A fish finder is typically mounted on the back of a power boat, or on a trolling motor. I had neither as an option. I was paddling a 10’ sit-in kayak with no power source, no holes drilled, and not a flat, even surface on the thing. I searched online, and figured out how to hook it up and mount the transducer inside the kayak. I wouldn’t get great temperature readings, but it should give me contours and depths - if I didn’t have any bubbles in the silicone.

I took it out and apparently had bubbles. Crap. I got frustrated, took the fish finder out of the kayak, and sold it.

When I got a little further along in my paddling lifestyle, I decided to try again.

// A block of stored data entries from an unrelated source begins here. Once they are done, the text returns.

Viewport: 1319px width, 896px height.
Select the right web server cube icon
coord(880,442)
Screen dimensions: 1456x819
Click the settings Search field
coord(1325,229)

This time I talked to an actual kayak shop and found out about another option. The new way would allow me to remove the transducer and unit after each trip, and have no goop to deal with. Additionally, I’d get accurate temps and sounder readings because the transducer would be in the water. My favorite part of the whole thing was the name, because it fits so well.

The swing arm that holds the transducer is called the “Liberator”. Perfect. A couple of different options are available when you go this route. I wanted a board to mount my fish finder unit to, as well as the swing arm (also called the Transducer Deployment Arm, or TDA). I fish in some thick weeds and grass, and wanted the option to flip the transducer up with my paddle (without having to loosen any screws or bolts) to avoid dragging it, and also to increase speed when paddling.

The only permanent thing you’ll need is an 8” section of GearTrac from Yak Attack. Lots of kayaks already have it installed. If not, you can add it. The Liberator (TDA) is from a company called Mad Frog. They also make the “Slide Trax Board”. Both items combine to make the setup I have. If you already have a track installed on your kayak, you won’t even have to drill a hole.

I’ve been using this setup for a little over two years. I love the fact that I can move it from kayak to kayak for fishing in different conditions - not having to buy a fish finder for each kayak - and the ease of swapping out in case of an upgrade.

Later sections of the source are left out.